Escrow Agreement by and between Housing Programs Limited, a California limited partnership and SHP Acquisitions II, LLC, a Maine limited liability company, dated September 27, 2006 incorporated by reference to the Registrant’s Current Report on Form 8-K dated September 27, 2006 and filed October 3, 2006.


31.1

Certification of equivalent of Chief Executive Officer pursuant to Securities Exchange Act Rules 13a-14(a)/15d-14(a), as Adopted Pursuant to Section 302 of the Sarbanes-Oxley Act of 2002.


31.2

Certification of equivalent of Chief Financial Officer pursuant to Securities Exchange Act Rules 13a-14(a)/15d-14(a), as Adopted Pursuant to Section 302 of the Sarbanes-Oxley Act of 2002.


32.1

Certification of equivalent of Chief Executive Officer and Chief Financial Officer pursuant to 18 U.S.C. Section 1350, as Adopted Pursuant to Section 906 of the Sarbanes-Oxley Act of 2002.








Exhibit 31.1

CERTIFICATION

I, David R. Robertson, certify that:

1.

I have reviewed this annual report on Form 10-KSB of Housing Programs Limited;

2.

Based on my knowledge, this report does not contain any untrue statement of a material fact or omit to state a material fact necessary to make the statements made, in light of the circumstances under which such statements were made, not misleading with respect to the period covered by this report;


3.

Based on my knowledge, the financial statements, and other financial information included in this report, fairly present in all material respects the financial condition, results of operations and cash flows of the small business issuer as of, and for, the periods presented in this report;


4.

The small business issuer's other certifying officer(s) and I are responsible for establishing and maintaining disclosure controls and procedures (as defined in Exchange Act Rules 13a-15(e) and 15d-15(e)) for the small business issuer and have:


(a)

Designed such disclosure controls and procedures, or caused such disclosure controls and procedures to be designed under our supervision, to ensure that material information relating to the small business issuer, including its consolidated subsidiaries, is made known to us by others within those entities, particularly during the period in which this report is being prepared;


(b)

Evaluated the effectiveness of the small business issuer's disclosure controls and procedures and presented in this report our conclusions about the effectiveness of the disclosure controls and procedures, as of the end of the period covered by this report based on such evaluation; and


(c)

Disclosed in this report any change in the small business issuer's internal control over financial reporting that occurred during the small business issuer's most recent fiscal quarter (the small business issuer's fourth fiscal quarter in the case of an annual report) that has materially affected, or is reasonably likely to materially affect, the small business issuer's internal control over financial reporting; and


5.

The small business issuer's other certifying officer(s) and I have disclosed, based on our most recent evaluation of internal control over financial reporting, to the small business issuer's auditors and the audit committee of the small business issuer's board of directors (or persons performing the equivalent functions):


(a)

#### INPUT DATA
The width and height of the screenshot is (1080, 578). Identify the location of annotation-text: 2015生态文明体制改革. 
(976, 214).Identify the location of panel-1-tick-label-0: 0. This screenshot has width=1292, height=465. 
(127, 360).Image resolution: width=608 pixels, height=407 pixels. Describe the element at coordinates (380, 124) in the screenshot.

#### EXERCISES
A. In the filing excerpt, rewrite the span from "Certification of equivalent of Chief Executive Officer pursuant" up to and including "906 of the Sarbanes-Oxley Act of 2002.", changing "Chief Financial Officer" to "Principal Financial Officer".
B. Does the filing excerpt support each statement? Answer yes or no for each, and quote the words that decide it.
(i) The Current Report on Form 8-K was filed on October 3, 2006.
(ii) The certification listed as 32.1 is adopted under Section 302 of the Sarbanes-Oxley Act of 2002.
(iii) SHP Acquisitions II, LLC is a California company.
C. Continue the filing excerpt from its last line.

#### ANSWER SECTION
A.
Certification of equivalent of Chief Executive Officer pursuant to Securities Exchange Act Rules 13a-14(a)/15d-14(a), as Adopted Pursuant to Section 302 of the Sarbanes-Oxley Act of 2002.


31.2

Certification of equivalent of Principal Financial Officer pursuant to Securities Exchange Act Rules 13a-14(a)/15d-14(a), as Adopted Pursuant to Section 302 of the Sarbanes-Oxley Act of 2002.


32.1

Certification of equivalent of Chief Executive Officer and Principal Financial Officer pursuant to 18 U.S.C. Section 1350, as Adopted Pursuant to Section 906 of the Sarbanes-Oxley Act of 2002.

B.
(i) Yes: "filed October 3, 2006"
(ii) No: "as Adopted Pursuant to Section 906 of the Sarbanes-Oxley Act of 2002"
(iii) No: "SHP Acquisitions II, LLC, a Maine limited liability company"

C.
All significant deficiencies and material weaknesses in the design or operation of internal control over financial reporting which are reasonably likely to adversely affect the small business issuer's ability to record, process, summarize and report financial information; and


(b)

Any fraud, whether or not material, that involves management or other employees who have a significant role in the small business issuer's internal control over financial reporting.


Date:  April 2, 2007

/s/David R. Robertson

David R. Robertson

President and Chief Executive Officer of National Partnership Investments Corp., equivalent of the chief executive officer of the Partnership








Exhibit 31.2

CERTIFICATION

I, Kathleen Danilchick, certify that:


1.

I have reviewed this annual report on Form 10-KSB of Housing Programs Limited;


2.

Based on my knowledge, this report does not contain any untrue statement of a material fact or omit to state a material fact necessary to make the statements made, in light of the circumstances under which such statements were made, not misleading with respect to the period covered by this report;


3.

Based on my knowledge, the financial statements, and other financial information included in this report, fairly present in all material respects the financial condition, results of operations and cash flows of the small business issuer as of, and for, the periods presented in this report;


4.

The small business issuer's other certifying officer(s) and I are responsible for establishing and maintaining disclosure controls and procedures (as defined in Exchange Act Rules 13a-15(e) and 15d-15(e)) for the small business issuer and have:


(a)

Designed such disclosure controls and procedures, or caused such disclosure controls and procedures to be designed under our supervision, to ensure that material information relating to the small business issuer, including its consolidated subsidiaries, is made known to us by others within those entities, particularly during the period in which this report is being prepared;


(b)

Evaluated the effectiveness of the small business issuer's disclosure controls and procedures and presented in this report our conclusions about the effectiveness of the disclosure controls and procedures, as of the end of the period covered by this report based on such evaluation; and


(c)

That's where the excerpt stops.